PROBLEM DETAILS:
In the entries that follow, change every "screenshot" to "screen capture" and keep everything else unchanged. Omit the pictures from your answer.

SUPPLIED MATERIAL:
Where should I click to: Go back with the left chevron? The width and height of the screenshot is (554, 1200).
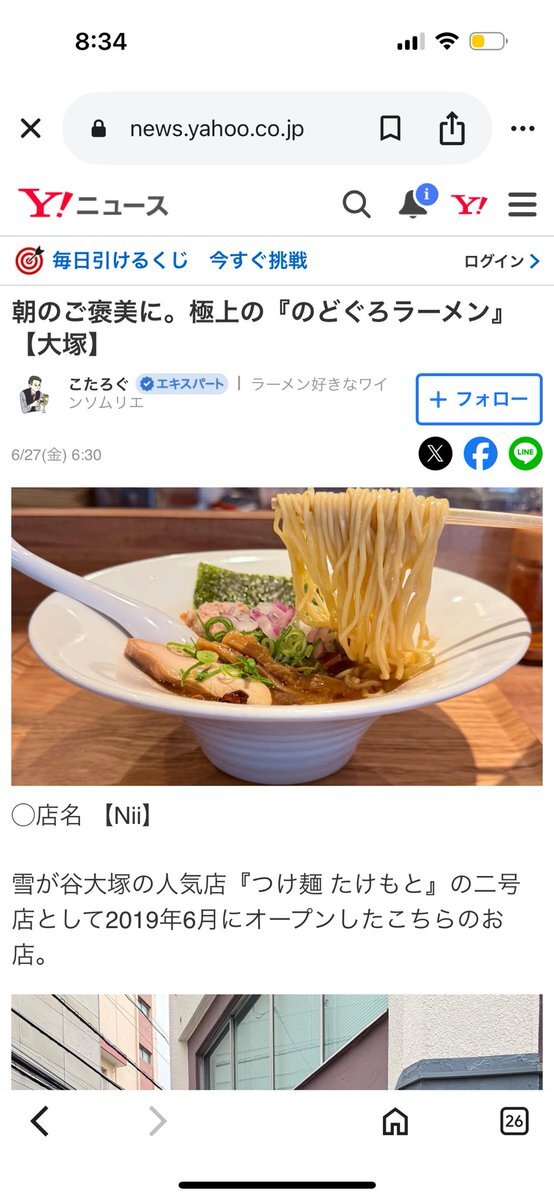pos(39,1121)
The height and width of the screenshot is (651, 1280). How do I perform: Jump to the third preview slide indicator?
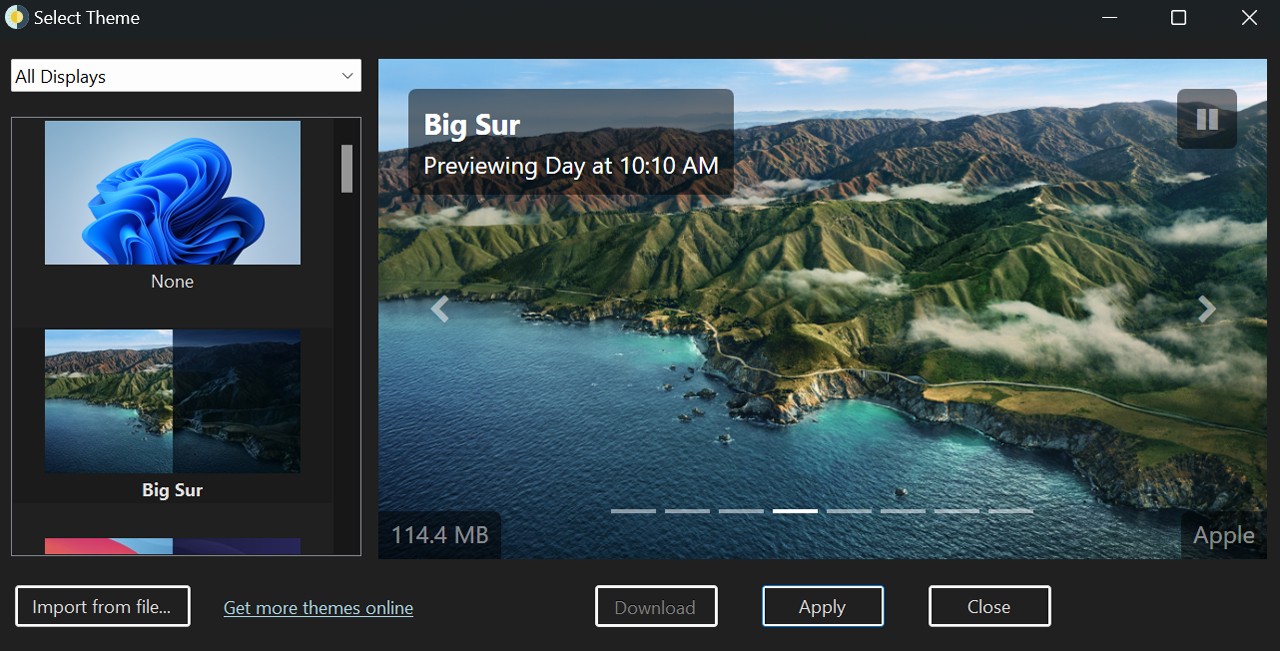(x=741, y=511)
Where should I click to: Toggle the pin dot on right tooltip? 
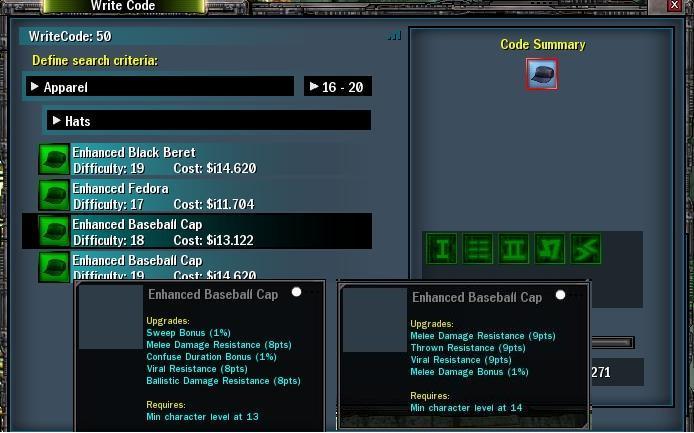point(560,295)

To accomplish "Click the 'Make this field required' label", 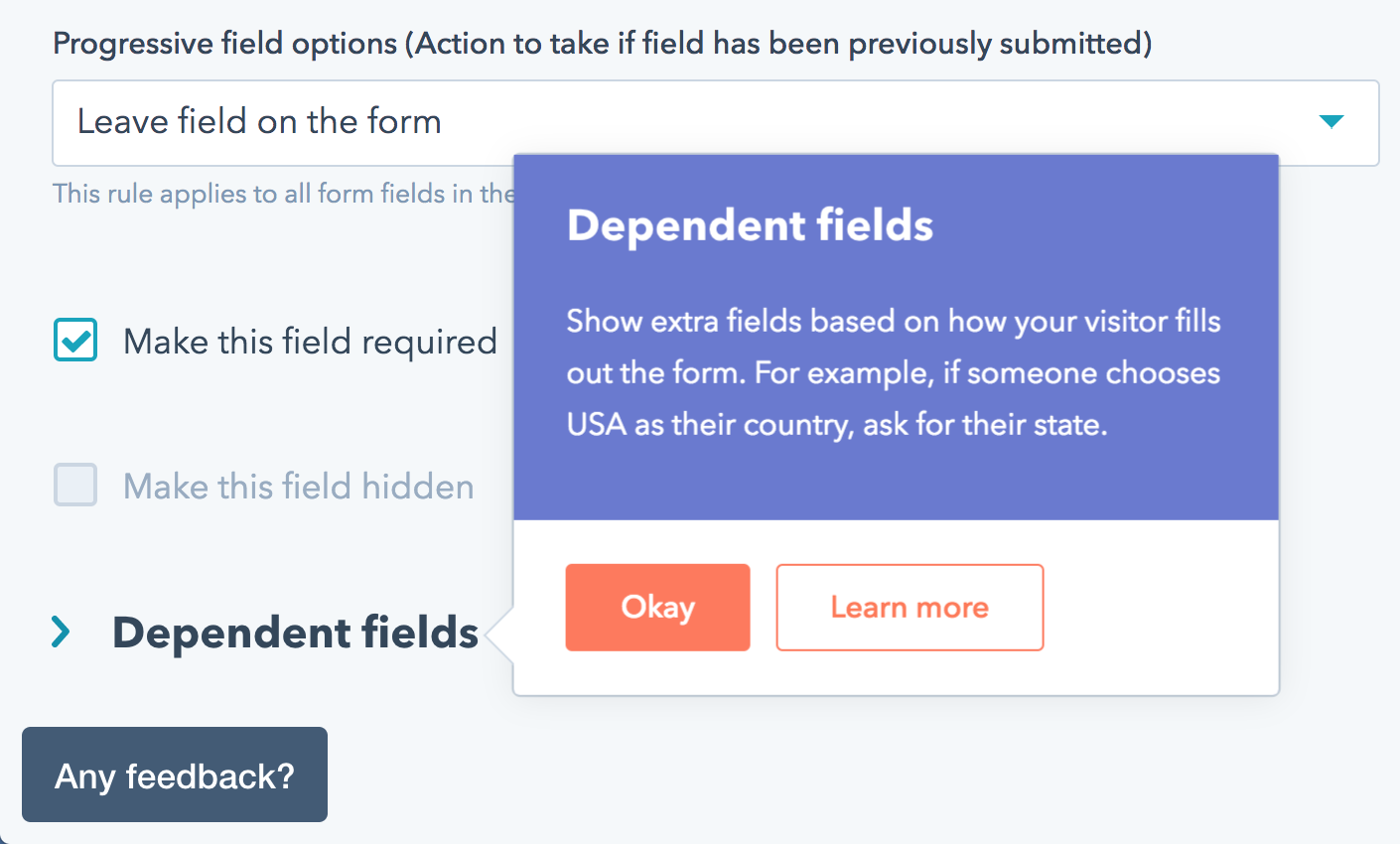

ANSWER TO THIS PROBLEM:
Where should I click to: Go back with the left chevron? The width and height of the screen capture is (554, 1200).
pos(39,1121)
The height and width of the screen capture is (651, 1280). How do I perform: Jump to the third preview slide indicator?
(x=741, y=511)
Where should I click to: Toggle the pin dot on right tooltip? 
point(560,295)

To accomplish "Click the 'Make this field required' label", 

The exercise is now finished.